### WORK INSTRUCTION
What you print should match the entries exactly, only without the pictures.

Stored data entries:
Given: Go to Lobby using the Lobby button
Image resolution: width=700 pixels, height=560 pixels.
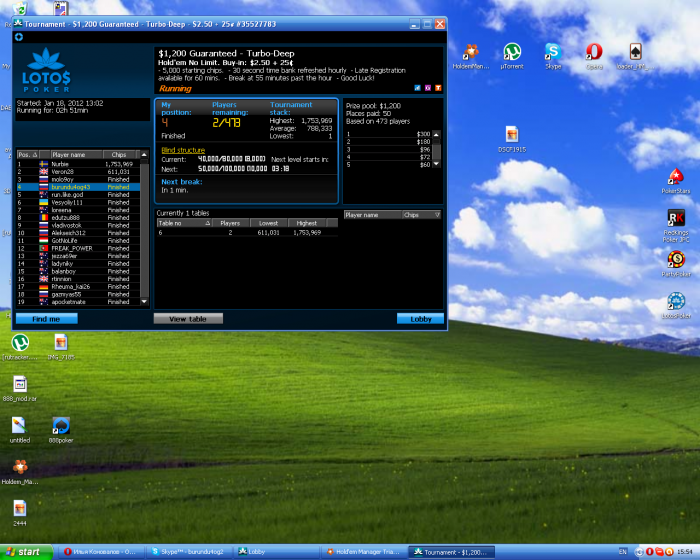Looking at the screenshot, I should tap(420, 318).
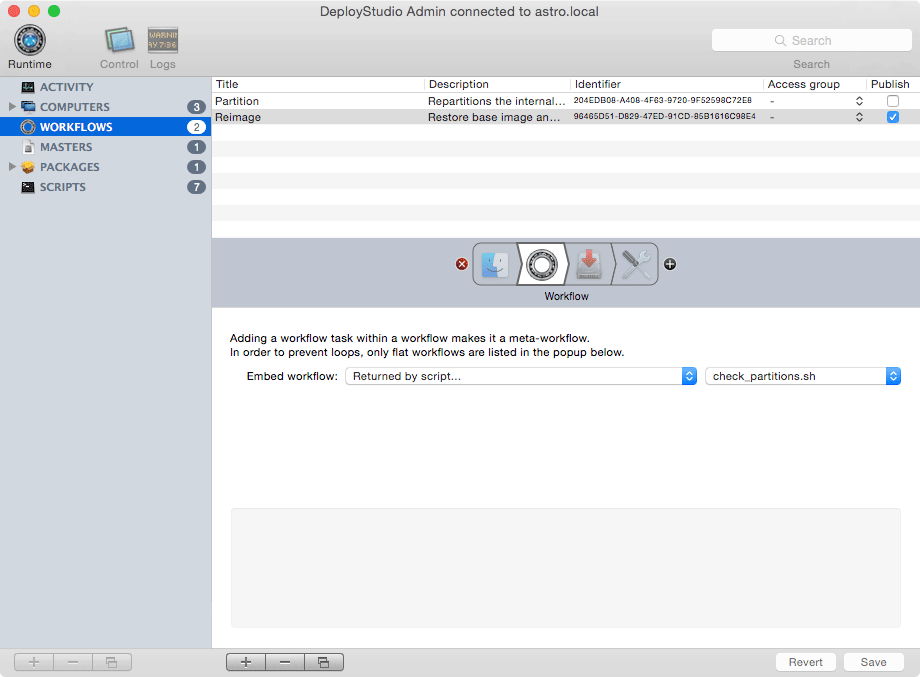This screenshot has width=920, height=677.
Task: Click the Runtime toolbar icon
Action: [29, 42]
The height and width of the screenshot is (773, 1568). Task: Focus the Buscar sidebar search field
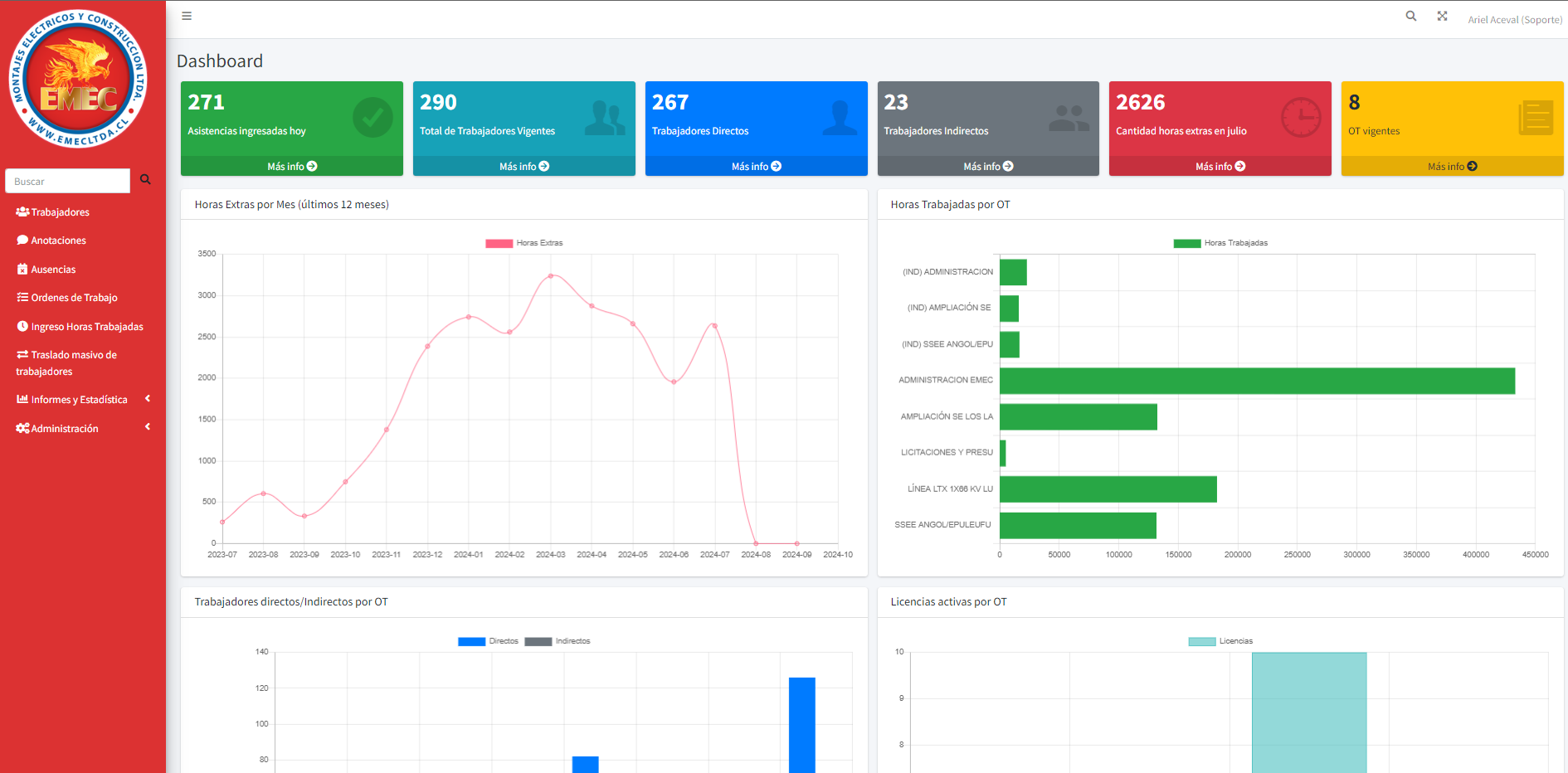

### TASK RESPONSE
Given: Go to Lobby using the Lobby button
Image resolution: width=700 pixels, height=560 pixels.
Looking at the screenshot, I should tap(420, 318).
This screenshot has width=920, height=677.
Task: Click the Runtime toolbar icon
Action: [29, 42]
The height and width of the screenshot is (773, 1568). Task: Focus the Buscar sidebar search field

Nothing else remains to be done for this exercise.